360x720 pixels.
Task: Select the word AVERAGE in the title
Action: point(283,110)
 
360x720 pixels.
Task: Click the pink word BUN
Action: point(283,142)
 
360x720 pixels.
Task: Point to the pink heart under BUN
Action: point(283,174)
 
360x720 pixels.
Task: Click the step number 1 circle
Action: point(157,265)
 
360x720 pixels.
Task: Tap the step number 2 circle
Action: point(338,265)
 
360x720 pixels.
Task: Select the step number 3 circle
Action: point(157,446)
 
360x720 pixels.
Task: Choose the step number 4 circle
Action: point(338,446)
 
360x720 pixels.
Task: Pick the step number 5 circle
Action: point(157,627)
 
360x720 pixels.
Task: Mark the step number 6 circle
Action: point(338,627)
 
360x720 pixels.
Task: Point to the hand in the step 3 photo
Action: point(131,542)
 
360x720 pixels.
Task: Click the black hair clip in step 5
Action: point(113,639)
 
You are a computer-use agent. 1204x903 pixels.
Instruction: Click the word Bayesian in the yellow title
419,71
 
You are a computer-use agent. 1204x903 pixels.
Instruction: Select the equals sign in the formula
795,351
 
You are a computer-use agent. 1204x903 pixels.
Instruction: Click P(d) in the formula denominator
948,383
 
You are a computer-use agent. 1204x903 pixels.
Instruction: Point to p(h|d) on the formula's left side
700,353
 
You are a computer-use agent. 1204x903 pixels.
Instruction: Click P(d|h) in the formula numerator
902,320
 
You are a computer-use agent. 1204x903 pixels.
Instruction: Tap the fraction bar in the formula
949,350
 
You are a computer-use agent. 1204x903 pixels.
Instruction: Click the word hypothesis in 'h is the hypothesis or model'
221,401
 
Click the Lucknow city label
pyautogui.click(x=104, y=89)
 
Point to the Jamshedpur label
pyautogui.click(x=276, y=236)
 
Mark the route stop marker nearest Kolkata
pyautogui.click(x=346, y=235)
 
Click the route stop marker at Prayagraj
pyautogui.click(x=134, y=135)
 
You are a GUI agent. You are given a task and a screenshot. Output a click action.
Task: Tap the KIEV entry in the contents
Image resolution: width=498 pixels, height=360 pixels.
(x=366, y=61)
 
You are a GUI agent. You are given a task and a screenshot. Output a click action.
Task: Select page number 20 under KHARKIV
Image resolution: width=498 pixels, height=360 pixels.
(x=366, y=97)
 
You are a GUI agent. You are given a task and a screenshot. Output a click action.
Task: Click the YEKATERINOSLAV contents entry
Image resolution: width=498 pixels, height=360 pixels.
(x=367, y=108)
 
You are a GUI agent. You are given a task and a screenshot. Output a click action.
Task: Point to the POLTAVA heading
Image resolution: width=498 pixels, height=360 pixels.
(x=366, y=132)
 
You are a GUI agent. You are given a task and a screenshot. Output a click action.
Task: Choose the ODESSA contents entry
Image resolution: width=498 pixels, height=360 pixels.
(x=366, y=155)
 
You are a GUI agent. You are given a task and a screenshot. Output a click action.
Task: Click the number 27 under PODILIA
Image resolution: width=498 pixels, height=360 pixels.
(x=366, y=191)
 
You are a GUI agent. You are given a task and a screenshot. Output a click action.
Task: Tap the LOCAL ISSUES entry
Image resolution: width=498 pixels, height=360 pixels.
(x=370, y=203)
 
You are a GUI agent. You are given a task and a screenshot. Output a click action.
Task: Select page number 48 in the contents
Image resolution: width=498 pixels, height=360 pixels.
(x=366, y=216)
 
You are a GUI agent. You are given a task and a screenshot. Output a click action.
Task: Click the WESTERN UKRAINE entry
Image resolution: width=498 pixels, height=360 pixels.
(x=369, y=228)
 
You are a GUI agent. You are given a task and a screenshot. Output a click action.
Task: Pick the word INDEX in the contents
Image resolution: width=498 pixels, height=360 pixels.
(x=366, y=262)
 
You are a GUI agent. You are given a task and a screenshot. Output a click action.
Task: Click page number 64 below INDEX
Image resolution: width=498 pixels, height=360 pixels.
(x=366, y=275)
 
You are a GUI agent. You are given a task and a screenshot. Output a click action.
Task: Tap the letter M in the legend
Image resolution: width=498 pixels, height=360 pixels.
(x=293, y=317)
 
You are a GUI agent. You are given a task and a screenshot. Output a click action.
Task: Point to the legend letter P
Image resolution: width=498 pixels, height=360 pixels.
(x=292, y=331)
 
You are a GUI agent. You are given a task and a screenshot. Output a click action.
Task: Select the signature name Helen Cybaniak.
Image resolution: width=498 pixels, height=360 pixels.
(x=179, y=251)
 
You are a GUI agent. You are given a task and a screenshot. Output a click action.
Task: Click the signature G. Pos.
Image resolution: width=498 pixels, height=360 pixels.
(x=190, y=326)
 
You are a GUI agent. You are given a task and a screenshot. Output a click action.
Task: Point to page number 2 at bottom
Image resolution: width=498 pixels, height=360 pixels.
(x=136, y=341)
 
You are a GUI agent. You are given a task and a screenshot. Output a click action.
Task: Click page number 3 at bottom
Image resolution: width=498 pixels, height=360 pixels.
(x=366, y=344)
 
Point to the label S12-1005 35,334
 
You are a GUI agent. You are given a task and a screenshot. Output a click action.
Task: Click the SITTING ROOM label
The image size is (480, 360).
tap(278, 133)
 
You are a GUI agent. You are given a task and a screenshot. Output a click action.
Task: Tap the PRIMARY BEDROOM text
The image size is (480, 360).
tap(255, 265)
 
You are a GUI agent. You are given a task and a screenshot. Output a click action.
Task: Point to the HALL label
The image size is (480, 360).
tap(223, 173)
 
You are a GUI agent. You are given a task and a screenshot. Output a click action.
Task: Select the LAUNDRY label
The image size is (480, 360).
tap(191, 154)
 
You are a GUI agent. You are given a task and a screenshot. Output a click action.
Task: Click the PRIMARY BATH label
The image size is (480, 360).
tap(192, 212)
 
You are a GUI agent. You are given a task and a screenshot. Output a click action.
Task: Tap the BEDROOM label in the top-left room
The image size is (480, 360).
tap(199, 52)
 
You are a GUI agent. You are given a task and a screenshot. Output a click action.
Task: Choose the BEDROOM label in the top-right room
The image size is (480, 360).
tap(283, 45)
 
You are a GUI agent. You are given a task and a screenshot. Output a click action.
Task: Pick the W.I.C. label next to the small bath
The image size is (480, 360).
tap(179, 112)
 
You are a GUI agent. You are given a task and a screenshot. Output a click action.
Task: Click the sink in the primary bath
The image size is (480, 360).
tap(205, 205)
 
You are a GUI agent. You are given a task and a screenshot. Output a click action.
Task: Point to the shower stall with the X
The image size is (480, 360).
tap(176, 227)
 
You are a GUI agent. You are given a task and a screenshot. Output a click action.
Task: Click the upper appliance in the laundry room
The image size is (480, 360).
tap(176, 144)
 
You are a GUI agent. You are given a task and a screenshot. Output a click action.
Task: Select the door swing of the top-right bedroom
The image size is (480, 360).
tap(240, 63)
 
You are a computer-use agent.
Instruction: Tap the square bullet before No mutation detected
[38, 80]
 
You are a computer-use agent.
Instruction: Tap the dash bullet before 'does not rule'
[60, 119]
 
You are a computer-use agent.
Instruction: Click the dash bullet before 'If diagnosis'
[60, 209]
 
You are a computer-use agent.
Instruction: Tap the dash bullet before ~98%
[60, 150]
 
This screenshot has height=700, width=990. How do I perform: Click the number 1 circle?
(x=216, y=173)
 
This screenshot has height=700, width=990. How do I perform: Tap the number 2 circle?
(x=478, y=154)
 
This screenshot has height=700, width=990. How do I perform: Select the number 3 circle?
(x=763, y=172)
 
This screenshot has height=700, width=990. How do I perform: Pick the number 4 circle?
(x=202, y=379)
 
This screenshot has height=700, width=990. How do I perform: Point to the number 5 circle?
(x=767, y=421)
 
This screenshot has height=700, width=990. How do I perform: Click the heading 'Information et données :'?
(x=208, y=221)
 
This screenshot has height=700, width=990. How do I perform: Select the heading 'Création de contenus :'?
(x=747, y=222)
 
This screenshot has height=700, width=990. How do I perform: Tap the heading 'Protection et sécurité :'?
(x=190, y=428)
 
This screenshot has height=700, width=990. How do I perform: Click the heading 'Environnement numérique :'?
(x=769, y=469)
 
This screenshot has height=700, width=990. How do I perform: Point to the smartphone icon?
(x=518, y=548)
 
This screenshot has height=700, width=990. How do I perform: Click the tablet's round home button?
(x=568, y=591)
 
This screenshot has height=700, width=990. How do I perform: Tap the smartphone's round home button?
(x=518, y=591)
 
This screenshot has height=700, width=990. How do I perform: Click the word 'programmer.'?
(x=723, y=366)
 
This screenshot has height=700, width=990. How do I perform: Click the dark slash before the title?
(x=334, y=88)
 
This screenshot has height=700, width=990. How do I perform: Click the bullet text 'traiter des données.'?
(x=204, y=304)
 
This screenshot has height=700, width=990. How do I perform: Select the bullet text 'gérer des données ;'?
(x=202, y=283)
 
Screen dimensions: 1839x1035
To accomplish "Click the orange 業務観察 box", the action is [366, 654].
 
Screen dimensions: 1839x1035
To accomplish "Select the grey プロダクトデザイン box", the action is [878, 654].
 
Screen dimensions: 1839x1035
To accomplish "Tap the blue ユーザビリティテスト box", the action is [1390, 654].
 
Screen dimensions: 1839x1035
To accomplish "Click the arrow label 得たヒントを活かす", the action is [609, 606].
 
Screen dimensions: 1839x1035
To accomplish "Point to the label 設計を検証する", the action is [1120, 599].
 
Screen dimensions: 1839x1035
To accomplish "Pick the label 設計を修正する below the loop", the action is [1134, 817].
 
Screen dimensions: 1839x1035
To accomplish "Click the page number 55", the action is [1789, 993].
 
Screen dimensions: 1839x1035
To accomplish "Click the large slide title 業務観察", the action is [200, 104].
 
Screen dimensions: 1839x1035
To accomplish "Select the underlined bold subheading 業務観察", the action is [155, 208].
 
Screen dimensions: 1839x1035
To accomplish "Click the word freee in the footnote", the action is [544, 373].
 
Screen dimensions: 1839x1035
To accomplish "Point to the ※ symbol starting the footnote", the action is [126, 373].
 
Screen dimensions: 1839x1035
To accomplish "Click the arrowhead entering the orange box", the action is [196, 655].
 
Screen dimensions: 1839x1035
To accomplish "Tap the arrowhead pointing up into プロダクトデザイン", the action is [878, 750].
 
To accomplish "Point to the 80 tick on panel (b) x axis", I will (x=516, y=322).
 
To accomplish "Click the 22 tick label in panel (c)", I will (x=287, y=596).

* [Your instructions]
How many lines of the material above contain the string "left"? Case counts. Reply with the number alone.

* [Task result]
2